The British are Coming
English automakers created the standard for high-line vehicles. Now after wrestling turbulent economies, they introduce some of their best and most competitive cars.
Paul A. Eisenstein
From the Print Edition:
Jim Belushi, November/December 2010
California’s Highway One is a meandering ribbon of tarmac that follows the state’s serpentine coastline from Mexico to the Oregon border. It’s a scenic route, but can also be a treacherous one, especially along the Central Coast, as it weaves through the high palisades of Big Sur. It’s a perfect place for a low-slung sports car, but this particular afternoon, we’re heading north to the Monterey Peninsula behind the wheel of a new Rolls-Royce Ghost.
Perhaps the most well-recognized marque in the automotive world, the very name Rolls is likely to bring to mind a lumbering mass of metal, a liveried chauffeur up front and a distracted matron in the rear. But the nimble new Ghost challenges such assumptions. Decidedly smaller and more subtle than the brand’s classic saloon cars—such as the ostentatious Phantom—it is surprisingly lithe and sure-footed as we charge through the tightest corners at well above the posted speed limit.
If the new Ghost lends a sporty air to the brand’s staid persona, that’s precisely what the planners at Rolls-Royce had in mind. The new sedan is expected to double, perhaps even triple, the British marque’s sales in the coming years by appealing to a younger, hipper, but still quite affluent buyer.
And though Rolls executives tend to downplay the comparison, the Ghost takes aim at another exclusive U.K. nameplate: Bentley, whose Continental models—a sleek mix of sedans, coupes and convertibles—have, over the past decade, become the best-selling entries ever in the ultra-premium luxury car market.
For nearly three-quarters of a century, the two carmakers operated as one. The struggling Bentley was acquired by its more successful rival in 1931 and, in the decades that followed, little difference, beyond their hood ornaments, separated the brands. But as the second millennium drew to a close, the Rolls-Royce Motor Co., aware that it didn’t have the resources to retain its position at the pinnacle of automotive excellence, put itself on the auction block. An unexpected turn of events—documented in Cigar Aficionado [April 1999 issue]—split the two divisions, and Rolls wound up in the hands of German luxury maker BMW, while Bentley became one of a growing corral of luxury franchises acquired by the aspiring Volkswagen AG.
In the dozen years since, they have been cordial but nevertheless aggressive rivals. And if Rolls is taking aim at the low end of its former partner’s lineup, Bentley is striking out at the prestigious pinnacle of the Rolls brand with its all-new Mulsanne.
The massive machine is decidedly more modern than the outgoing Arnage, and is being positioned as a sporty alternative to Rolls’s big Phantom.

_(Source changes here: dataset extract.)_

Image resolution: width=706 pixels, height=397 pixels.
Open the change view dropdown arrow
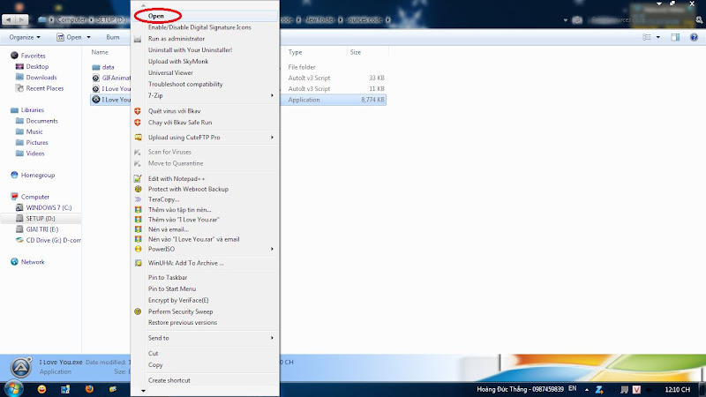[657, 38]

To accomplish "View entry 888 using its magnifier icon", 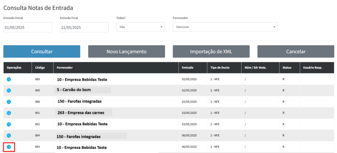I will point(9,102).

But it is nonetheless aimed at the exospheric elite, with a forest full of wood trim and a pasture’s worth of leather. Simply sewing all that cowhide together, the maker boasts, takes Bentley craftsmen nearly three weeks.
The challenge that both manufacturers face is that the global luxury market is in the doldrums. While there are still plenty of potential customers with ready cash in hand, “they’re not necessarily willing to flaunt that wealth when they may be closing plants and cutting jobs,” concedes Ian Robertson, the BMW marketing executive who oversees Rolls-Royce.
The good news is that both of the high-line marques now have the luxury of waiting out the recession without fear of economic disaster, as might have been the case when they lacked substantial backing.
Financial problems have taken a heavy toll on the once-mighty British auto industry, as a whole, over the last few decades. Some of the best-known brands—Triumph and MG—have vanished from the market. With rare exception, the survivors have sought shelter in the arms—and treasuries—of erstwhile foreign rivals. In a surprising twist, two British brands, Jaguar and Land Rover, are now the prized possessions of Indian automaker, Tata.